She hasn’t looked at me once since we got in the car. And that should make it easier to ignore the way her magic feels like it’s crawling under my skin, the way the pulse of her presence wraps around my throat like silk and razors. But it doesn’t. Not tonight. Not when we’re driving toward something we’re all pretending isn’t inevitable.

I lean back, voice smooth, the kind of sharp that slices quietly. “What do you think it’ll look like?” I ask her, voice low enough so only she can hear. “The end.”

Her fingers twitch once on the wheel. She doesn’t look at me, but I see the ripple down her throat as she swallows.

“The end of what?” she asks, tone careful.

Me.

But I don’t say it.

The rain slams harder against the glass like the sky’s trying to drown us. I let the silence stretch thin and dangerous between us, before I murmur, “The end of all this.”

The way her lip curls, the way her eyes flick to me just once—it’s enough to tell me she knows exactly what I mean. I don’tbelieve in fate. But I do believe in consequences. And I can feel mine closing in.

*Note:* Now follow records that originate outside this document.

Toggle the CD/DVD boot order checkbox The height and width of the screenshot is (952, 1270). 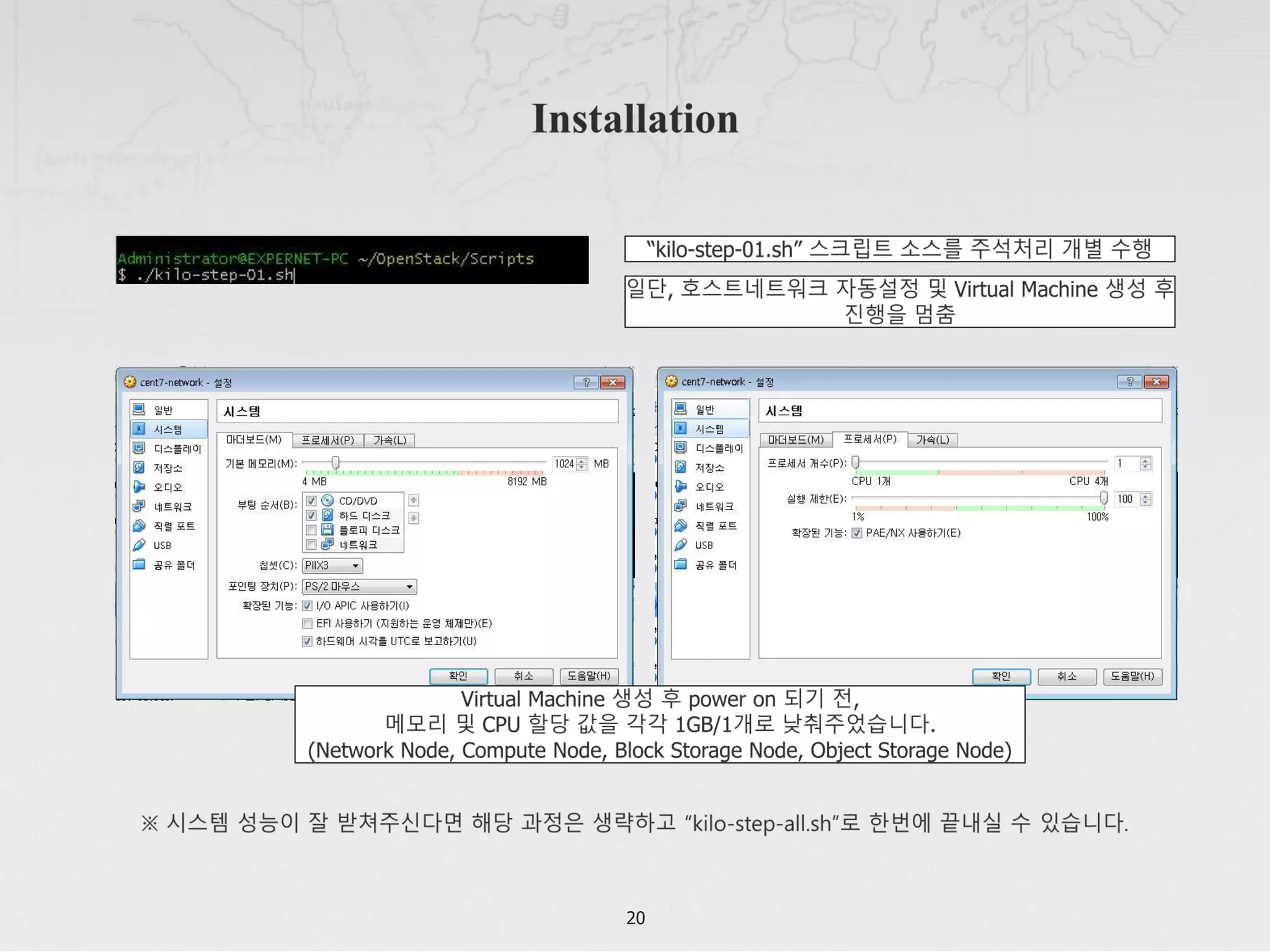[311, 501]
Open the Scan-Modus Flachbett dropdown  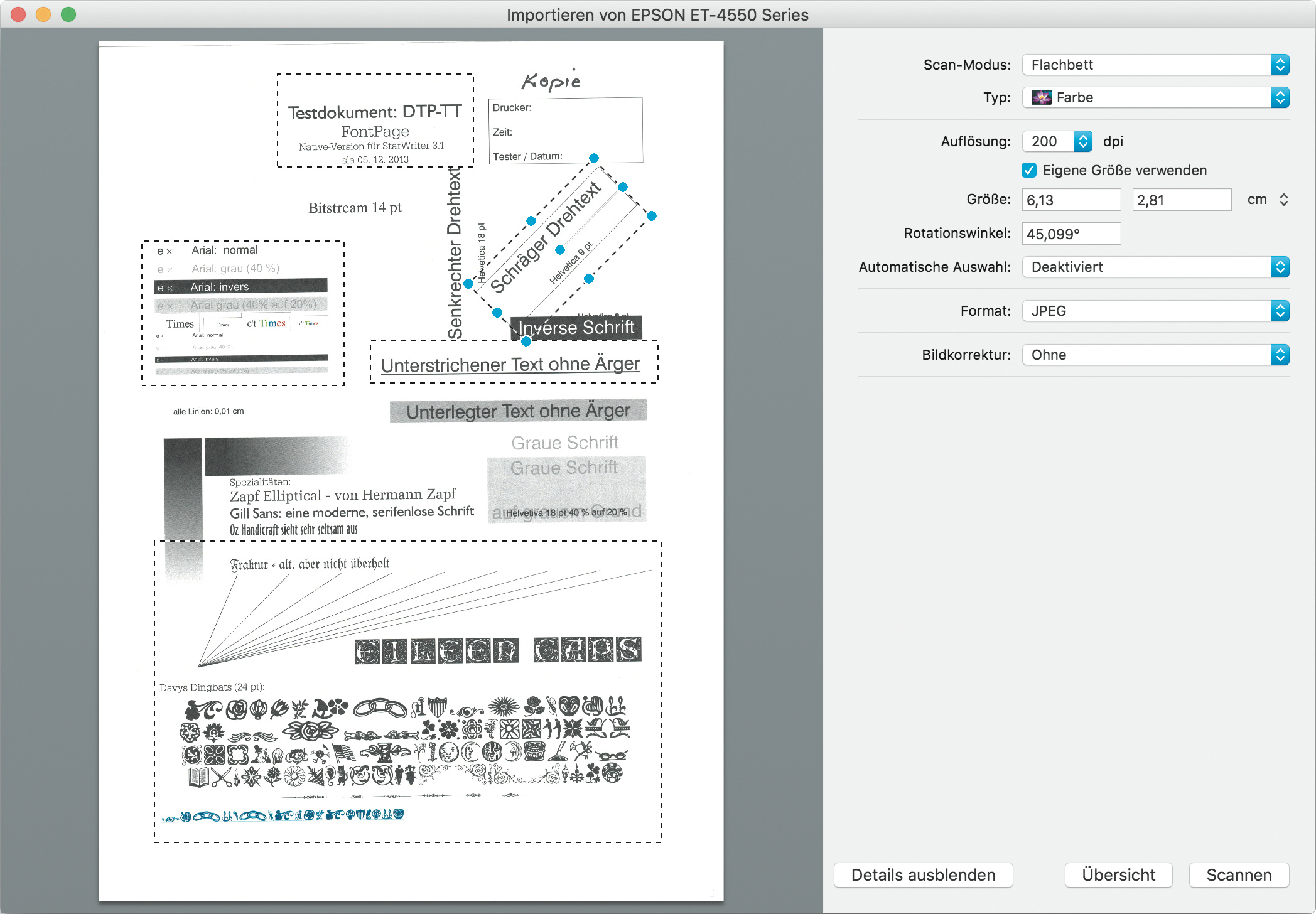click(1155, 65)
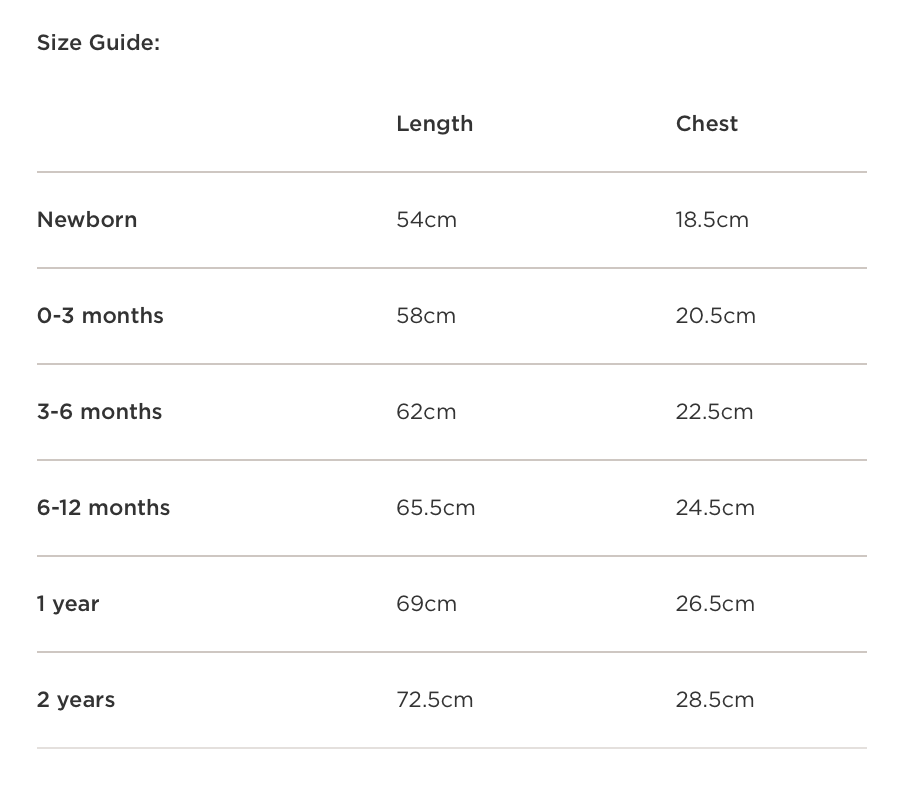Viewport: 904px width, 786px height.
Task: Click the 28.5cm chest value
Action: tap(714, 700)
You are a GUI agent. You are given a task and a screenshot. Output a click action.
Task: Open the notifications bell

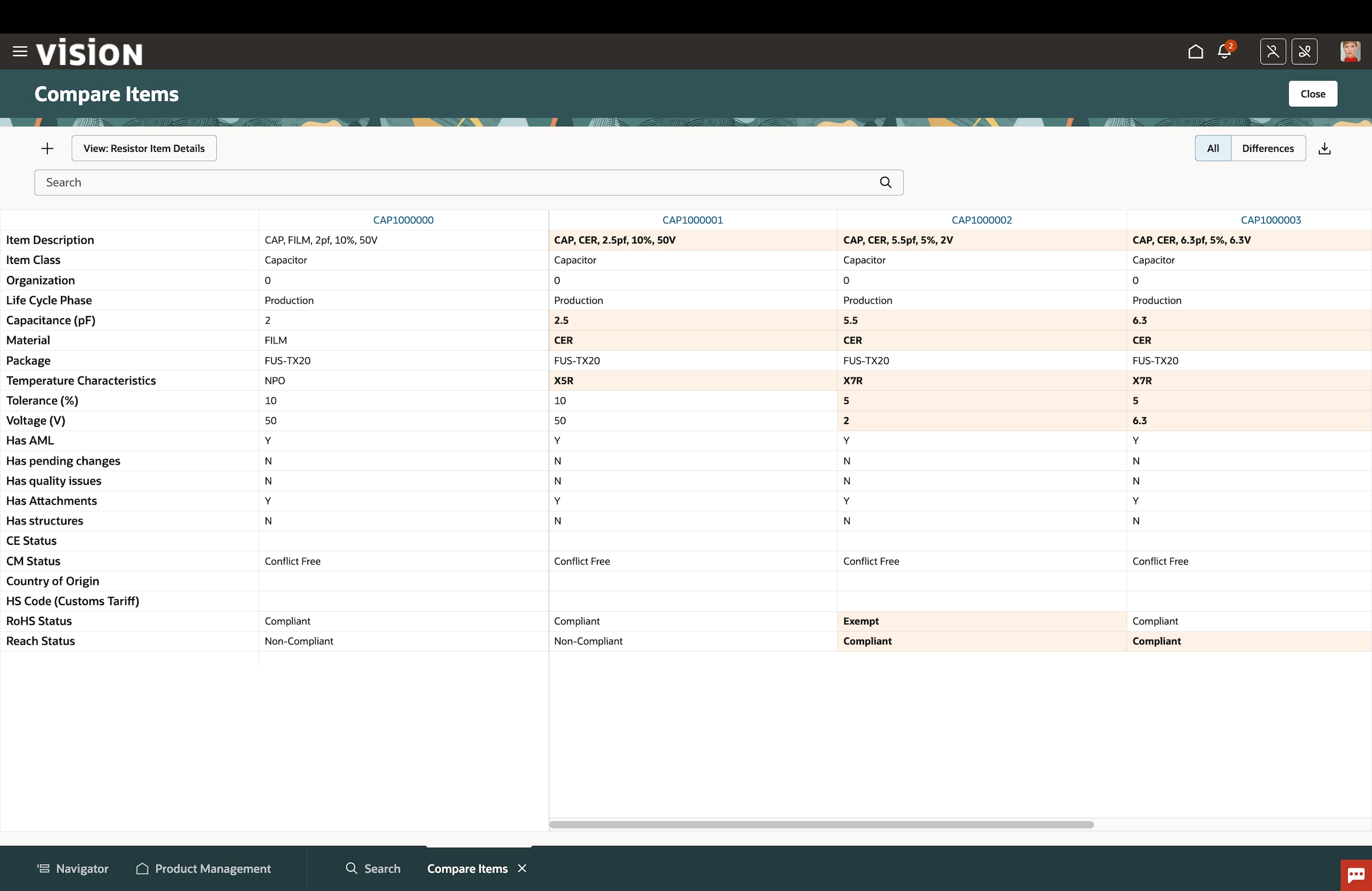1224,52
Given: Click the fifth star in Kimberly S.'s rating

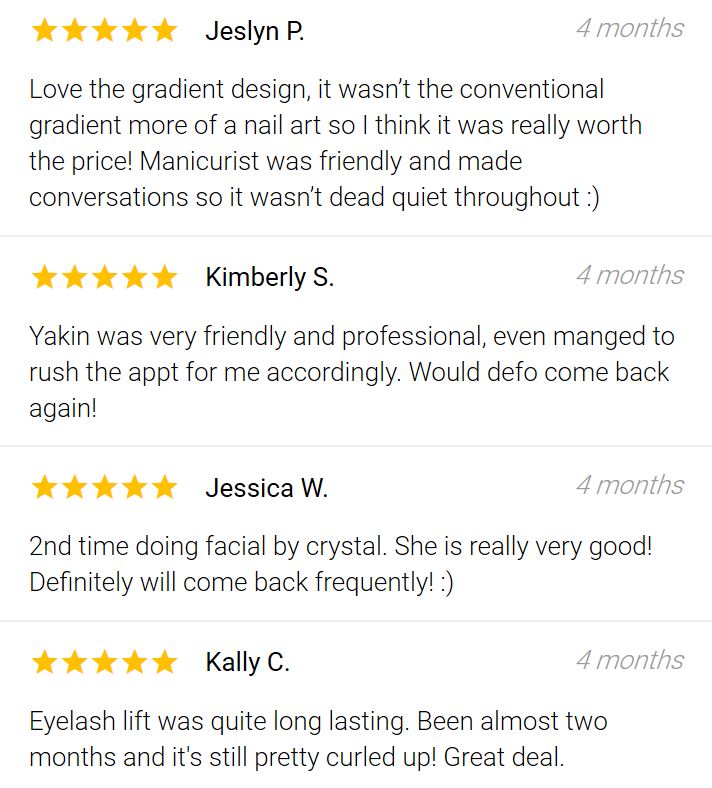Looking at the screenshot, I should point(165,277).
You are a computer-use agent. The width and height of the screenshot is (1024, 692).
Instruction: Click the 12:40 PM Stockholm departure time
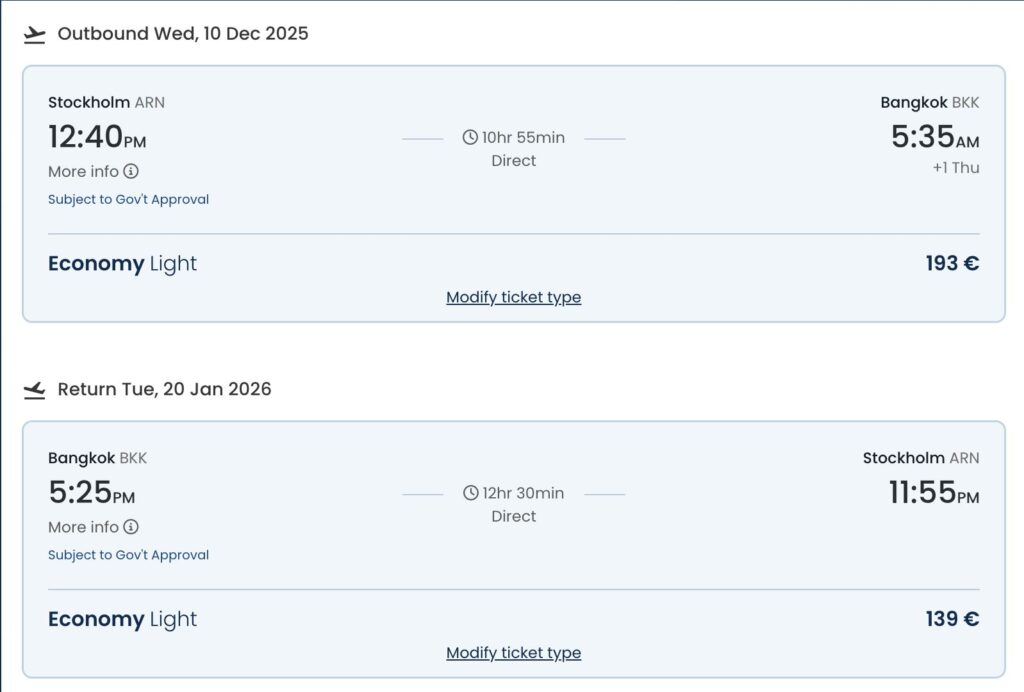tap(97, 137)

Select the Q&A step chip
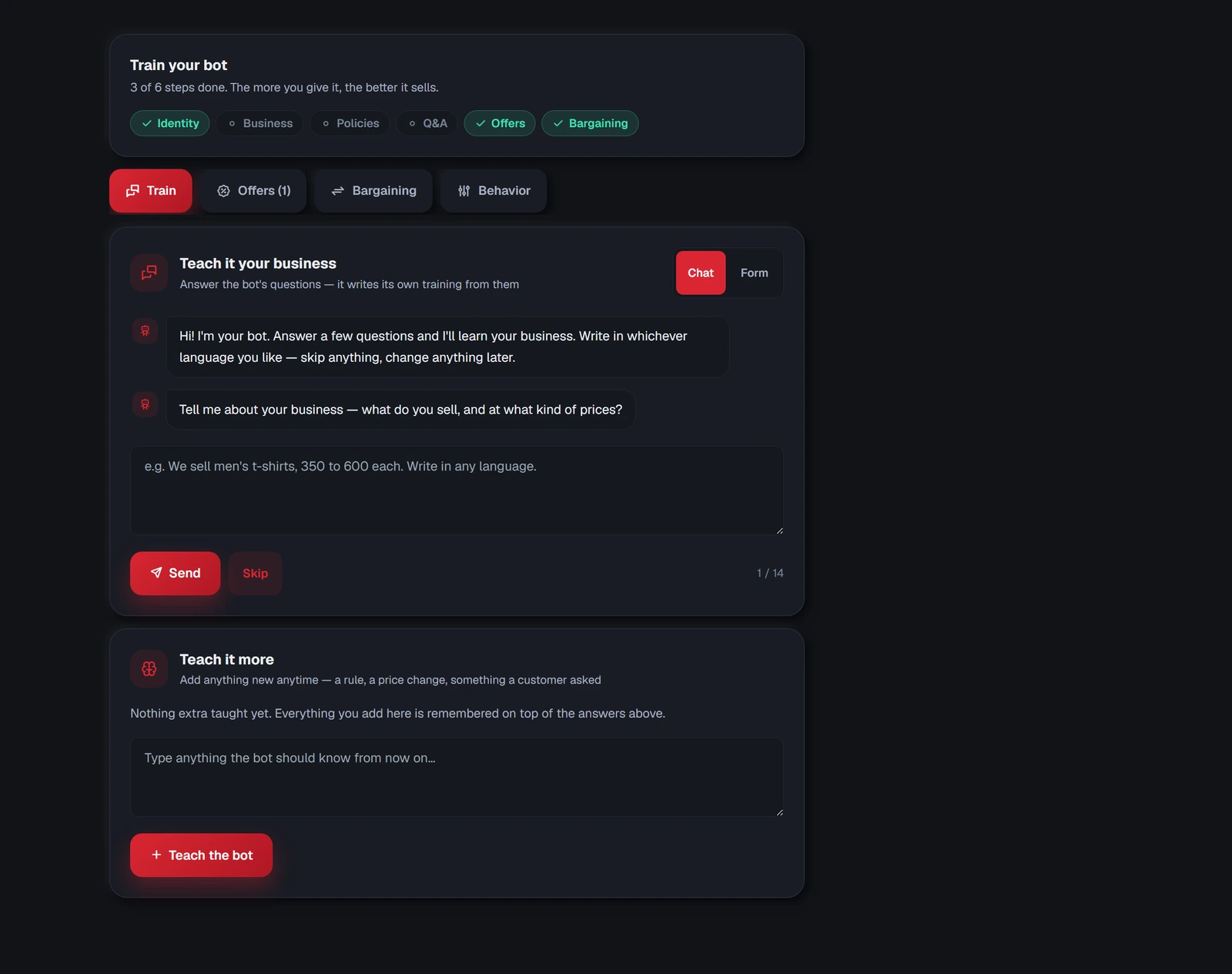(x=427, y=123)
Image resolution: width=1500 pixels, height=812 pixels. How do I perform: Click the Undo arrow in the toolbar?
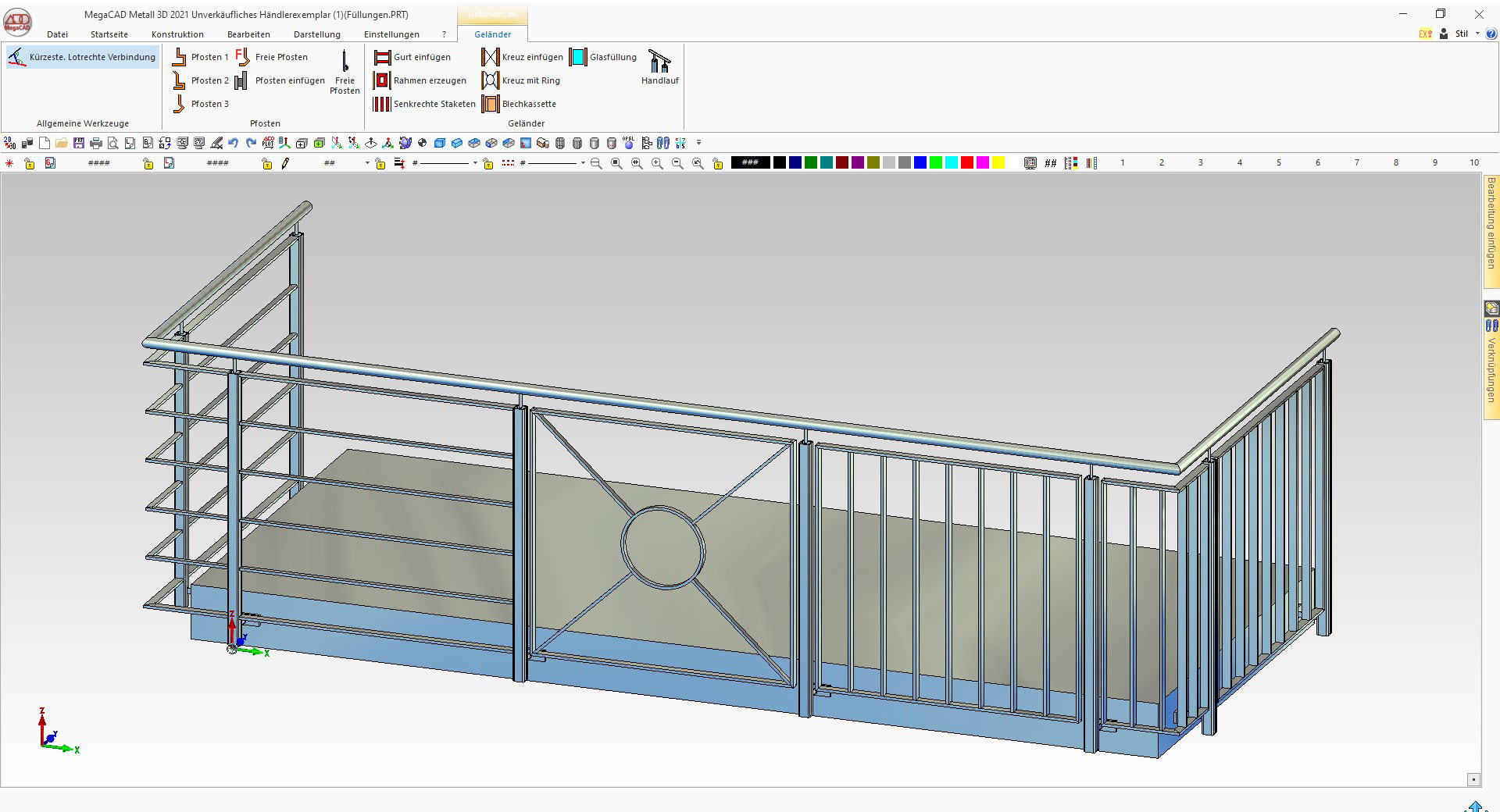click(233, 143)
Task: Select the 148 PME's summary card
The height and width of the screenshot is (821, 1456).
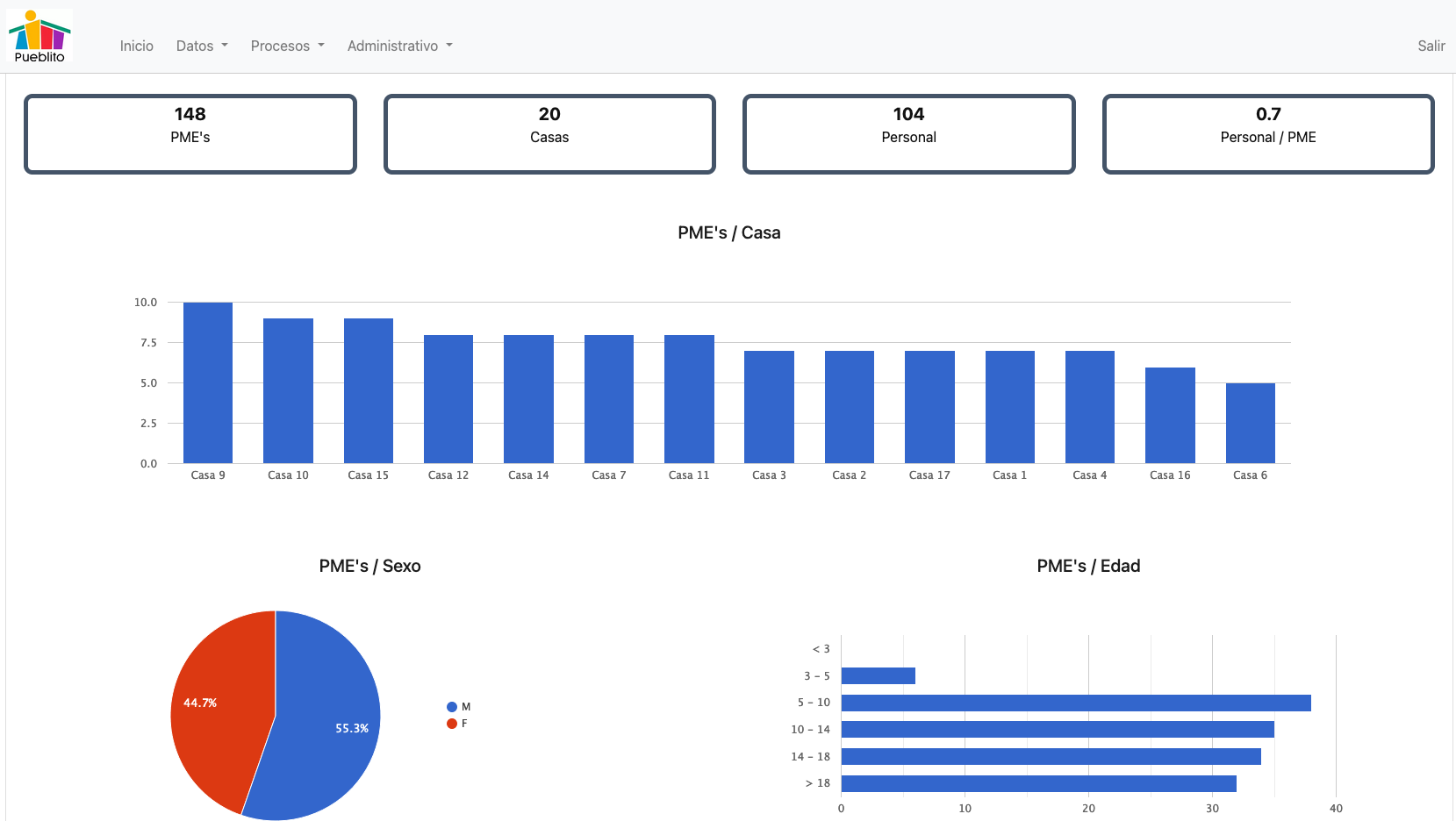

The others keep fighting behind us, like noise in the background, like static. But it’s her focus I want. Always her.

Outside, the Hollow waits. And I wonder if this is the night it finally cracks open and swallows us whole.

The curve eats us alive.

One second, it’s road and rain—an endless, gray blur stretched out beneath Luna’s fingers, her knuckles white where she grips the wheel like it’s the only thing anchoring her to this world.

And the next—it’s teeth.

Something big, something fast, something not supposed to exist in the middle of this nowhere stretch of cracked asphalt, barrels across the road. A flash of shadow and limbs too long, too sharp.

Luna jerks the wheel without thinking.

I don’t even have time to curse before the world splits.

The tires scream against wet pavement, the metal chassis groaning as momentum wrenches us toward the guardrail. And the worst part—the thing that burns through my bones worse than the screaming steel, worse than the feeling of the car losing ground beneath it—is that I know how this will end.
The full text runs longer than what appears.